Allerdings beginnen die Versorger erst einmal mit der Elektrifizierung des eigenen Fuhrparks. Mehr als 80 % haben laut BET dafür einen Plan. Von einer umfassenden Strategie sind die meisten Unternehmen jedoch noch weit entfernt. Lediglich 40 % verfügen überhaupt über Prognosen über den Hochlauf der Elektromobilität in ihrem Geschäftsgebiet und gerade einmal ein Viertel hat bisher die Auswirkungen des derzeitigen und künftigen Ladeverhaltens von E-Mobilisten auf ihre eigene Beschaffungsstrategie analysiert.

Lediglich 52 %, bei 66 abgegebenen Antworten, haben einen systematischen Überblick über ihre Konkurrenten. Dabei ist es aus vertrieblicher Sicht unerlässlich, sich über die Wettbewerbssituation ein genaues Bild zu machen, zumal bei der E-Mobilität ganz neue Konkurrenten in den Markt drängen: die Automobilkonzerne. Mittlerweile sind die Fahrzeughersteller in den Stromvertrieb eingestiegen, widmen sich dem Aufbau der Ladeinfrastruktur und schließen Kooperationen mit den Großen der Energiewirtschaft. Für Stadtwerke ein herausforderndes, aber trotzdem vielversprechendes Terrain, wie von BET zu hören ist.

Vielversprechend ist aus Sicht der Berater auch der Handel mit Treibhausgasminderungsquoten. Das Potenzial bleibe aber weitgehend ungenutzt, sagt Sarah Roes.

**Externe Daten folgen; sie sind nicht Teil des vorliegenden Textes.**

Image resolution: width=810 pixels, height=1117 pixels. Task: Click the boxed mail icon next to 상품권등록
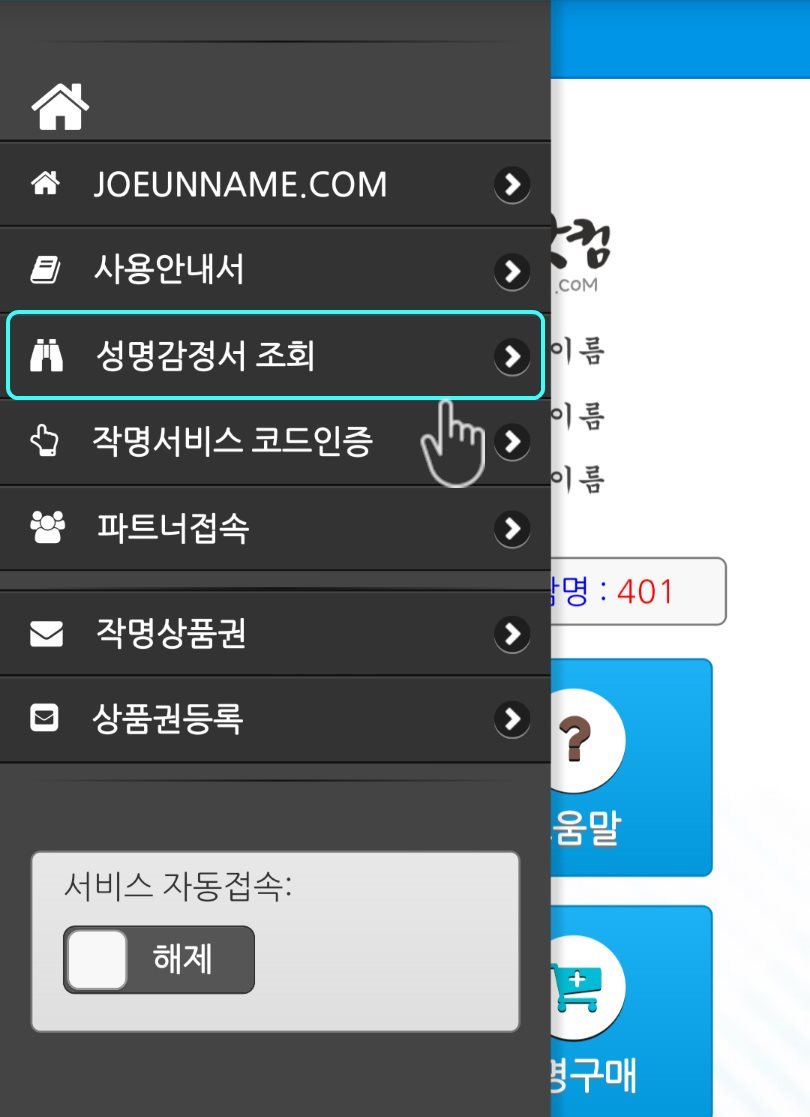(x=44, y=718)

Nur etwa ein Viertel der Energieversorger nutze dieses Instrument, um die Wirtschaftlichkeit der Geschäftsmodelle rund um die Elektromobilität zu steigern, so die Partnerin für Handel und Vertrieb bei BET. 
 

Der Handel mit Treibhausgasminderungsquoten

Unternehmen, die fossile Kraftstoffe in den Verkehr bringen, müssen einen Teil der dadurch entstehenden Treibhausgasemissionen ausgleichen. Das Bundes-Immissionsschutzgesetz ist die dieser Pflicht zugrunde liegende Rechtsnorm. Ab 2007 hatten die Mineralölkonzerne deshalb eine Biokraftstoffquote zu erfüllen. Seit 2015 gibt es eine Treibhausgasminderungsquote. Sie betrug zunächst 3 % und stieg 2019 auf 4 %. Derzeit beträgt sie 6 % und soll bis zum Jahr 2030 auf 25 % ansteigen.

Diese Zielgröße wurde aktuell mit dem Gesetz zur Weiterentwicklung der Treibhausgasminderungsquote von Bundestag und Bundesrat verabschiedet. Damit setzt die Bundesregierung die EU-Richtlinie für erneuerbare Energien in nationales Recht um. Das Gesetz definiert auch den Referenzwert, aus dem sich die erforderliche Treibhausgasminderung ergibt.

Die Anbieter fossiler Kraftstoffe können der Pflicht zur Senkung ihrer Emissionen durch den Verkauf von Biokraftstoffen nachkommen. Sie können aber auch THG-Quotenmengen von Anbietern emissionsarmer oder -freier Kraftstoffe erwerben, die ihre eigene Quote übererfüllt haben oder selbst nicht verpflichtet sind.

Seit 2019 sind die Emissionsminderungen, die durch Elektrofahrzeuge verursacht werden, ebenfalls nutzbar. Bis Ende dieses Jahres ist noch der Energieversorger, der regenerativ erzeugten Strom für Ladepunkte bereitstellt, Eigentümer der Quotenmenge. Ab 2022 verfügt dann der Betreiber des Ladepunkts, gleichgültig ob gewerblich oder privat, anstelle des Stromlieferanten über die handelbaren Minderungen. Diese werden der neuen gesetzlichen Grundlage zufolge dreifach auf die Quotenverpflichtung angerechnet. Damit steigen auch die Erlöse des Verkäufers erheblich.

Verschiedene Unternehmen sind mittlerweile am Markt und bieten sich für die Abwicklung des Handels an. Sie stellen Ladesäulenbetreibern durch die Bündelung von Mengen und die effiziente Erfüllung aller regulatorischer Anforderungen – die Quotenerfüllung wird vom zuständigen Hauptzollamt kontrolliert – Erlöse bis zu 40 Cent pro kWh in Aussicht.

Eine Börse wie für EU-Emissionsrechte gibt es für Treibhausgasquoten nicht. Der Handel findet bilateral direkt zwischen Unternehmen oder über Broker und Aggregatoren statt. Entsprechend gibt es auch keine börslichen Preissignale. Marktteilnehmer sprechen von THG-Quotenpreisen bisher zwischen 100 und 400 Euro pro Tonne CO2.